Oh, what an unfair documentary is “Jesus Camp.” Unfair and riveting and alarming and highly watchable — but outrageously unfair. It’s the kind of documentary where you assume the subjects didn’t know what the finished product would look like when they agreed to be filmed. That, or they subscribe to the philosophy that there’s no such thing as bad publicity.
The general topic is evangelical Christians, or what most of us call fundamentalist Christians. Specifically, the subject is Becky Fischer, a stout, friendly pastor in Missouri who runs a youth Bible camp every summer. She and her parishioners are Pentecostals, or what some call “holy rollers,” where the services are marked by speaking in tongues and by loud singing, praying and weeping.
Directed by Heidi Ewing and Rachel Grady, the film is concerned with how powerful evangelical Christians are becoming in this country. Ted Haggard, a superstar pastor from Colorado, meets with Pres. Bush every Monday, we’re told. Haggard tells the filmmakers that his people are numerous enough that “if the evangelicals vote, they determine the election.” All he and his fellow ministers have to do is get the word out on how they ought to vote.
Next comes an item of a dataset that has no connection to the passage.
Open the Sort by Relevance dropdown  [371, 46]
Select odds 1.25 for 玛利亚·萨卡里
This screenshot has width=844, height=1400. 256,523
Here’s a statistic: 75 percent of home-schooled children are evangelical Christians. We meet one, a sweet 12-year-old named Levi who is one of Fischer’s kids and who sports a most unfortunate mullet haircut. Levi’s mom teaches him at home; one scene has her instructing him on how global warming is only a myth. (I have enough trouble understanding why global warming is a political issue. How did it become a religious one?) I don’t want to get into the home-schooling thing and how most of the kids who go that route turn out to be socially retarded freaks, but here’s strong evidence that going to a real school and being exposed to a variety of ideas, and not just your parents’ doctrines, is a GOOD thing.
Levi tells Fischer he was “saved” at the age of 5, when he decided he wanted more out of life. At 5 years old he was already dissatisfied with his spiritual welfare? Fischer asks. Yeah, he says. And he’s been happy ever since.
We’re allowed to see quite a few of Fischer’s religious gatherings, which always culminate in fervent wailing and praises. The children, most younger than 12, are just as passionate in their ululations as the adults are. The images are eerie, unsettling — and then you realize the filmmakers have put spooky ambient music on the soundtrack to enhance the effect. Is that necessary? Wouldn’t these activities have seemed strange enough without the addition of music?
I’m torn on whether stacking the deck this way is good filmmaking or bad. It certainly helps make the filmmakers’ point, but it’s obviously not very evenhanded as a documentary technique. It makes me less inclined to trust the film. For every scene where someone says something narrow-minded, eyebrow-raising or bizarre, I wonder how many scenes were omitted in which the person seemed perfectly sane.
What strikes me about the kids at Fischer’s Bible camp is how INTENSE they are. They get caught up in the enthusiasm of the prayer meetings and wind up sobbing with sorrow over their sins, or crying out in desperate pleas to have a transcendent spiritual experience. But they’re KIDS. What sin could a 9-year-old possibly have committed that would require so much abject remorse? How deeply could a 10-year-old truly desire to be “saved”?
It seems to me that much of the behavior is imitative. They’ve been taught that this is what Christians do, so when the adults speak in tongues and mourn loudly while repenting, the kids do the same thing, whether they have anything to repent of or not. And when the adults talk about this sinful world and how our leader, George W. Bush, is such a great Christian and we should support him, the children echo their sentiments — even though, let’s be honest, the children have no idea how sinful this world is or whether Bush is a good Christian or what America needs.
The film is a little scary at times, scary in the way it shows fundamentalist Christians as zealous automatons, scary in the way that apparently a lot of fundamentalist Christians ARE zealous automatons. Radio commentator Mike Papantonio is the film’s voice of reason, a Christian who provides contrast to the evangelicals’ zealotry.
But there’s a tinge of sadness, too. Never mind whether the children are being taught good principles or correct doctrine. I’m a Christian (one of the boring kinds, without the screaming or in-tongues-speaking), and I absolutely support the idea of teaching kids about Jesus and how to live good, Christian lives. The sadness is in how these kids seem so single-mindedly ardent, not like kids at all but like tiny grown-ups, saying grown-up things.
Fischer and her fellow youth ministers want to train their young people to be as dedicated to Christianity as Muslim kids are to Islam. Look at what’s going on in the Middle East, they say. These kids will strap bombs to themselves and walk into public squares, all because they believe their God wants them to. We don’t want our kids doing THAT, exactly, but that level of commitment and devotion is enviable.
Or is it? Where do you draw the line between teaching children solid values and turning them into too-serious mini-preachers? If the film is any indication, these kids are missing out on the fun parts of childhood. They’re not being allowed to just be kids. Is that really what we want?